Usually carried out on the basis of a court judgment, this debt collection practice is becoming almost commonplace if we recall that in 2019 a private individual, impatient to pocket his dividends from a listed company, seized the accounts of a major listed group.
A foreign oil company had also obtained a “conservatory seizure” of around USD 6.5 million deposited in a bank account in the name of the Tunisian national oil company.
Also in 2021, the CNSS is said to have made a “conservatory seizure” on the accounts of a Tunisair catering subsidiary.
Private Tunisian banks have also suffered seizures by private Tunisian individuals. In 2019, a state-owned bank is said to have been seized by a private financial company for the shares it held in the capital of the former state-owned bank BFT.
A practice that must be better managed, for the good of the state and its reputation!

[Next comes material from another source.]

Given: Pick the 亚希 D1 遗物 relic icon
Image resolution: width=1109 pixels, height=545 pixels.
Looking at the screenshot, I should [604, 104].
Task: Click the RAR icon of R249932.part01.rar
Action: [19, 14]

In other words, this is not the first time this has happened, and in fact, since the aforementioned revolution, it has become a common occurrence in the life of any society.
However, some magistrates have made confiscation a specialty and a way of making a living, even posting guards outside the headquarters of certain financial institutions in order to locate vehicles to be confiscated with the help of the police. It’s a method that borders on the disproportionate against institutions that are also defending their own interests and those of their public shareholder, the State.
And we don’t know how it is that the latest case of seizure against the largest of the public banks has risen to the top of the news agenda, despite the fact that it took place several months ago and that the courts recently ruled in favor of the public bank in question by suspending the execution of the seizure.
The public bank in question, it should be remembered, has deposited the sums in question pending the outcome of the dispute over the interpretation of interest.
However, one has to wonder about the modus operandi of this collection practice, which has become a well-organized show, when applied to a public bank.
It then becomes more of a modus operandi aimed at damaging the reputation of the public company and thus (one can also assume) that of the State as owner.
This is clearly the aim of the whole public spectacle, from the seizure of the bank’s CEO’s car to the sale at public auction of what appears to be a vehicle with the Ministry of Finance’s registration number, recognizable by its red number plate.
What’s more, it was seized with the help of another ministry, the Ministry of the Interior.